As might be obvious by now, I’m a bit of a media tie-in junkie. The idea of an expanded universe fascinates me: an original story is great, but building out the universe a story takes place in really piques my interest. Maybe it’s my inner RPG geek that never got (and never gets) to express itself coming out, but I love reading books set in a shared universe.

One of my favorite shared universes that I don’t get much opportunity to get back to on a regular basis is the Star Wars universe. There are a lot of sentimental reasons (it was the first movie I remember my dad taking me and my brother to as a ‘guys night out’ when I was seven), but I also love what’s been done in the Star Wars universe, especially in the comics which are able to capture not just the story but also the visual feel of Star Wars.

But I don’t get to read Star Wars novels often enough, so I’ve been a little out of touch. I’ve only read parts of the New Jedi Order sequence and not a single novel in the Legacy of the Force series. I contemplated reading those first, but at the rate I get to read them, it would take me forever to catch up, so I decided simply to jump in to the most recent series, Fate of the Jedi, which takes place about 40 years after the Battle of Yavin (or ABY for the uber geeks). The Galactic Alliance is still reeling from the rise and fall of Darth Caedus (as told in Legacy of the Force). All the different factions are trying to take power while the Jedi are doing what Jedi do: trying to keep the peace.

However, the novel opens with the Jedi Grand Master himself, Luke Skywalker, being arrested for his part in the rise of Darth Caedus. Luke, the accusation goes, was complicit in Darth Caedus’s rise because he did not see it coming. As the Jedi Grand Master, he should have known that one of his Jedi was becoming corrupt and prevented it.

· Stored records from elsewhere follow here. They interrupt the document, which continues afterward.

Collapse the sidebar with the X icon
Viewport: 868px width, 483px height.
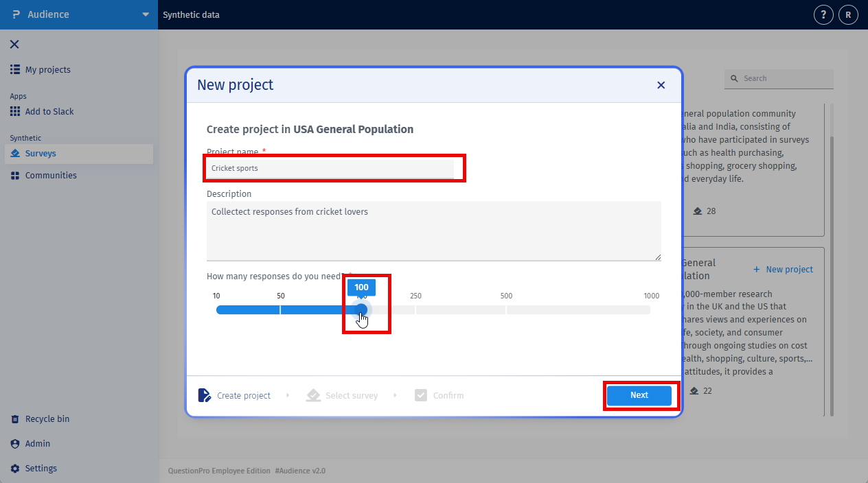tap(16, 44)
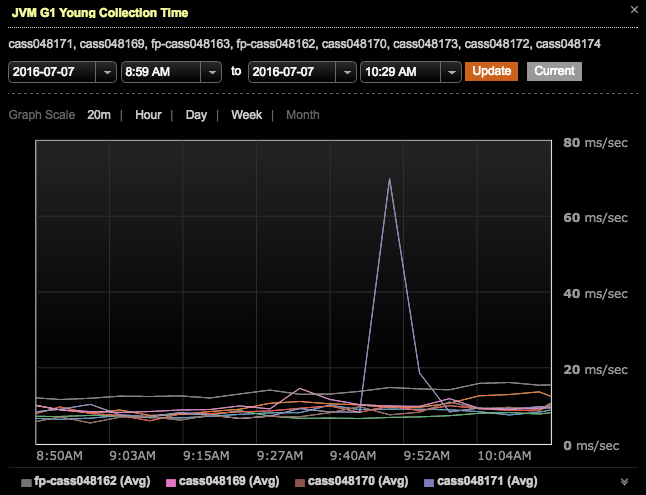Toggle the cass048169 (Avg) legend series

215,482
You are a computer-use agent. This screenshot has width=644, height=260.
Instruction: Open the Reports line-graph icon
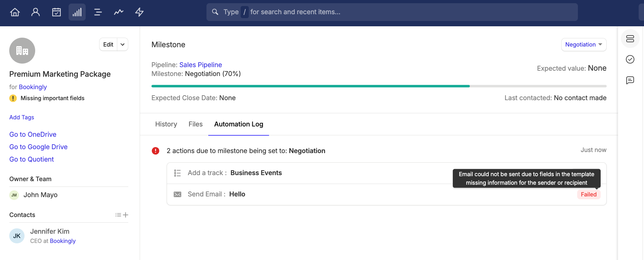pyautogui.click(x=119, y=12)
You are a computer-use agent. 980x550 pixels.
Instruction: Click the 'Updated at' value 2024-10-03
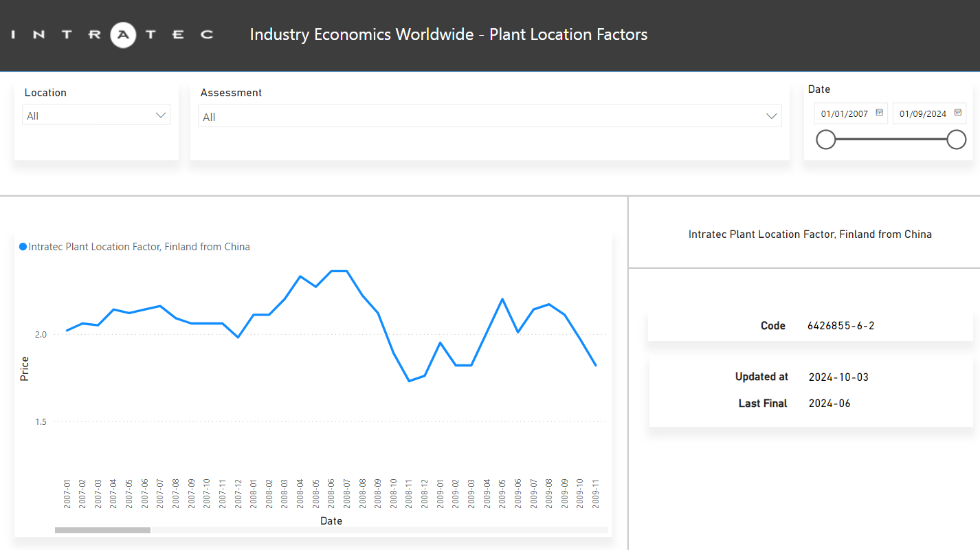tap(838, 377)
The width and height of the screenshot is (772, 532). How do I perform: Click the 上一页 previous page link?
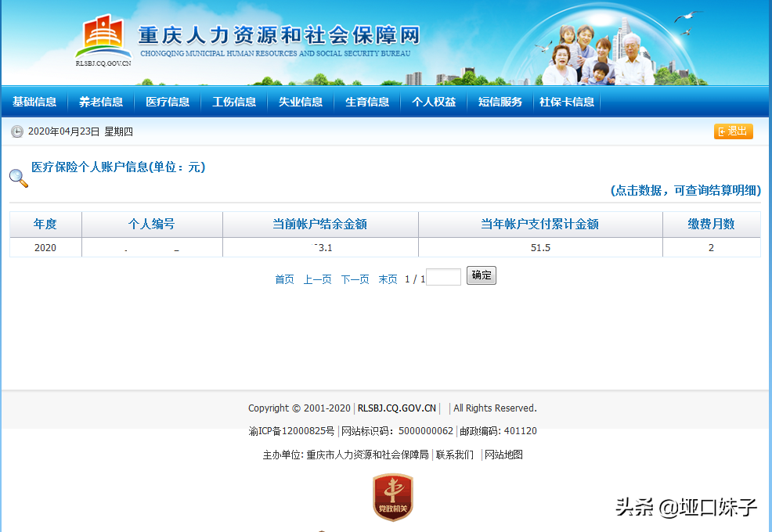pos(317,279)
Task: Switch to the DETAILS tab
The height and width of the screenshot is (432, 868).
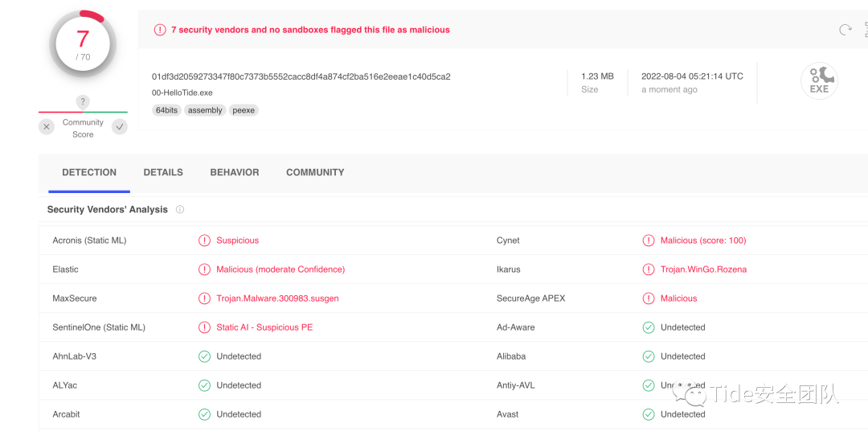Action: [163, 172]
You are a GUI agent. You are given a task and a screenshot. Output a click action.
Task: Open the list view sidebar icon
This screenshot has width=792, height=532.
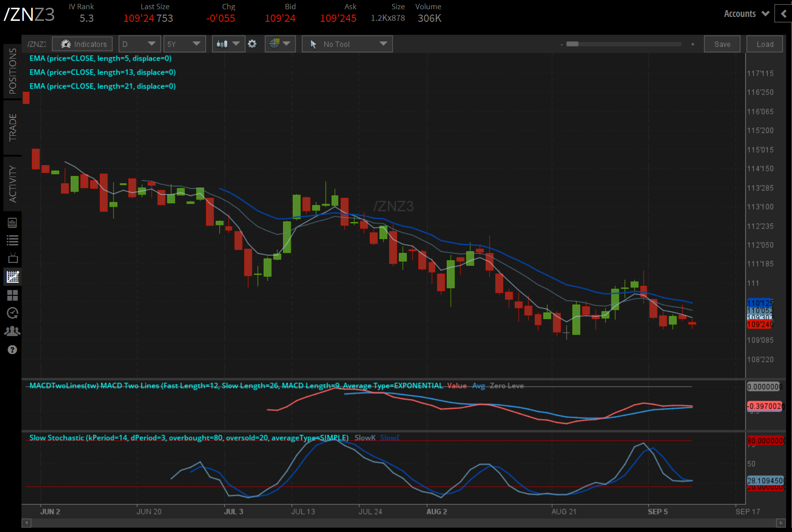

Yes, those are obvious trumped-up charges, but the Chief of State, Natasi Daala, is both milking and causing public resentment against the Jedi to further her precarious political position. Luke quickly senses this and comes to a plea agreement to prevent the Jedi from being permanently removed as a peace-keeping force: he will go into exile for 10 years, forbidden from returning to Coruscant or coming anywhere near a Jedi temple or outpost. Luke takes this, in no small part because he wants to find out what truly caused Darth Caedus to go to the Dark Side and thus clear the name of the Jedi.

Luke sets out on his mission/exile with his son Ben and quickly gets into adventures on his quest. Meanwhile, back on Coruscant, young Jedi are succumbing to some strange malady that causes them to believe everyone is an impostor and thus go on rampages. The Jedi have to work hard to keep their public reputation intact in the face of members going bezerk.

And if that weren’t enough, Han and Leia get a plea from Lando Calrissian whose operation on Kessel faces destruction as the tectonically stable planet experiences mysterious quakes.

If you’ve been out of touch for a while (as I have), then there’s a little bit of catching up to do, but it’s not so insurmountable as to make the book unreadable. Indeed, it’s incredibly well written.

All in all, a good beginning to a new series. But only a beginning: there is a lot that is unresolved to be investigated in later novels. But even so, author Aaron Allston does an excellent job making this installment compelling. A recurring problem with Star Wars novels is that the characters can be quite two-dimensional since the authors are often limited in what they can do, but by being so far in the future, most of Allston’s cast are not the familiar faces from the movies, and so he has the freedom to build personalities as needed. Indeed, the weak points of the novel are where the familiar characters come on stage. But when they’re off stage, Allston’s writing shines.

Although I get busy with lots of review books to work through, I’m going to try to make room for the further installments in this series, first to get caught up, and then to follow it as it moves on.